§ Required work
Transcribe only the lines of the listing below from the one holding "Task: Toggle italic text formatting" through the one holding "Screen dimensions: 433x504", inclusive, without any change.

§ Material provided
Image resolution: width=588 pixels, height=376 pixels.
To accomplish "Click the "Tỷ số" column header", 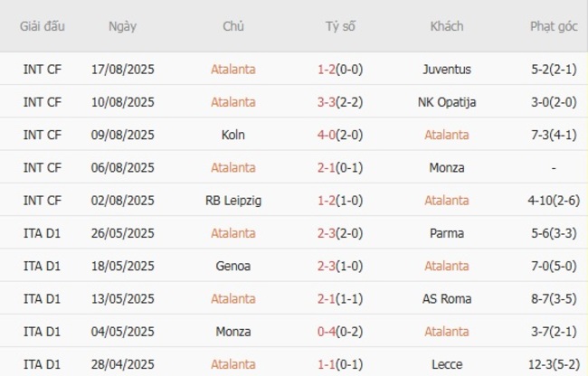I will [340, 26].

...

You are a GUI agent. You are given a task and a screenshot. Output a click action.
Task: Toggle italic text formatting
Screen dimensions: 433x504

§ Answer below
Task: Toggle italic text formatting
Screen dimensions: 433x504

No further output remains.